Es desde ahí que puede hacerse la pregunta sobre las lecturas posibles de un acervo o de una gestión. Según se nos explica en sala, la importancia de Sylvia Pandolfi como directora, su labor a lo largo de los catorce años de su gestión, se separa y se distingue como una “doble vocación”, por una parte, al respecto del cuidado y rescate de la colección del museo: fueron traídas las obras en préstamo para hacer un catálogo minucioso, en ese momento, para su exhibición junto al resto del acervo. En este extremo, lucen –flamantes– puestos en un solo muro, los retratos de la época cubista de Diego Rivera, brilla el autorretrato de José Clemente Orozco, acompañando sus paisajes apocalípticos, mano a mano con la vocación futurista de los retablos de David Alfaro Siqueiros, quien invoca por igual temas bíblicos (haciendo gran guignol del funeral de Caín) y atómicos (muy a tono con su personaje). Siqueiros también retrata a Orozco, en los términos en los que cabe –supongo– una conversación. Brilla, como extraño remanente, un retrato de Alvar Carillo Gil en el que anota, en el extremo inferior derecho, como apunte. Conviven también, de ambos artistas, lo que puede describirse como bodegones, sean coles en el caso de Orozco, o calabazas en el caso de Siqueiros, que dialoga en sala con un desnudo, cuya paleta, líneas y composición se nos revelan muy similares. Con mérito propio, y desde otro lugar, hecha de transiciones formales, hacen acto de presencia Gunter Gerzo,  Wolfgang Paalen y el propio Alvar Carillo Gil.

Por otra parte, en paralelo, se exhiben las piezas que fueron adquiriendo el museo durante su gestión, y que nos vienen a ofrecer una arqueología emocional de un momento y sus protagonistas, quienes –al igual que sus colaboradores– no solo han destacado como artistas sino se han convertido en sus referentes inmediatos. Obra de Mónica Mayer (ilustrando violencias y dignificaciones), Boris Viskin (quien hace juegos tipográficos en lienzo invocando una película de Visconti), Carla Rippey (una mujer soldado en grafito sobre papel), Gabriel Macotela (una de sus casas en renta que viene ahora a ser rescatada), Magali Lara (extendiendo sus colores a lo largo de papel doblado), Carlos Aguirre (un retrato armado con guantes de trabajo), Néstor Quiñones (que brilla desde una enigmática cruz), Adolfo Patiño (y una bandera gringa armada con soldaditos de colores), el Grupo Semefo (con una instalación de equinos no natos), y la lista sigue, en lo que sirve, para los nuevos espectadores, un lugar en el tiempo que, para mí, vive una actualidad –todavía– más allá del museo, que acabó por imponerse –de una manera u otra– y que sobrevive para muchos –todavía hoy– como una labor amorosa, de entrega, trabajo y resistencia.    
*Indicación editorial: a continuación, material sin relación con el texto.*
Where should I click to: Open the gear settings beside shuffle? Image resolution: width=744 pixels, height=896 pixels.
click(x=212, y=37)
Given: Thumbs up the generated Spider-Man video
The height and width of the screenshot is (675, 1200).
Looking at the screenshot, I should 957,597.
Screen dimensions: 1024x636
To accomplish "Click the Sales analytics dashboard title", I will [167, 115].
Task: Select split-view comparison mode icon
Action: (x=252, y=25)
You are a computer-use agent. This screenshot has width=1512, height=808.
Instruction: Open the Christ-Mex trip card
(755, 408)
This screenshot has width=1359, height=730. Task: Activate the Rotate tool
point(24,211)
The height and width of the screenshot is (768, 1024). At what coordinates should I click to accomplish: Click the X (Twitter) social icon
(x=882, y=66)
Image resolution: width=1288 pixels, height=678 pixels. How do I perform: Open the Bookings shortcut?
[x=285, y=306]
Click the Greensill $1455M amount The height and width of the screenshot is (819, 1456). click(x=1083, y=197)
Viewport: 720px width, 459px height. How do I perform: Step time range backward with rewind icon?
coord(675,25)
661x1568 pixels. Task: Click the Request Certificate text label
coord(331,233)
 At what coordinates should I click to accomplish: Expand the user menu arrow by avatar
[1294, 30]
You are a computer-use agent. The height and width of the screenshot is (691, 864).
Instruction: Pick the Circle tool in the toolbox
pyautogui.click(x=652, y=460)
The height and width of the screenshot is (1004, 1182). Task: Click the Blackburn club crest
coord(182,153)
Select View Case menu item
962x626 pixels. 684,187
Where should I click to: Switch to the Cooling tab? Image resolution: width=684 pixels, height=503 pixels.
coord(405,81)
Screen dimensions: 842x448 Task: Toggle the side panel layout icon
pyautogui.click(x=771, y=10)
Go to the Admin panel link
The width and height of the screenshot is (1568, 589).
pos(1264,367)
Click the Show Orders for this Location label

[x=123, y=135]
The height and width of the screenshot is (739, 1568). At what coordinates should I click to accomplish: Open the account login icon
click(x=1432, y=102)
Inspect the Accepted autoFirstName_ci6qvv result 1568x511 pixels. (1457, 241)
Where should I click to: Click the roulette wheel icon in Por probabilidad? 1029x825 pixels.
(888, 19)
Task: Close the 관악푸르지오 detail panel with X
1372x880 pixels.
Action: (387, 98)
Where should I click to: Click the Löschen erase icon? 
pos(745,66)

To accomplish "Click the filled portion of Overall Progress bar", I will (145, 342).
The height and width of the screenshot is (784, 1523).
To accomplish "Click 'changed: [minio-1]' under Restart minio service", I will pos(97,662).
No quiero dejar de mencionar la inundación que sufrió el museo en septiembre de 1988, que dañó parte del acerco documental, todo lo que llevaría, en 2007 a la adquisición del previo colindante –durante la dirección de Itala Schmelz– para que el Museo pudiera solucionar sus diversas limitaciones logísticas. Eso no deja de ser otro cuento, pero viene a iluminar al respecto de los museos como recintos vivientes en continua transformación.

Trazar una doble vocación: Sylvia Pandolfi en el Carillo Gil. Curaduría de Lorena Botello, Museo de Arte Alvar y Carmen T. Carillo Gil,  del 8 de septiembre al 26 de noviembre de 2023.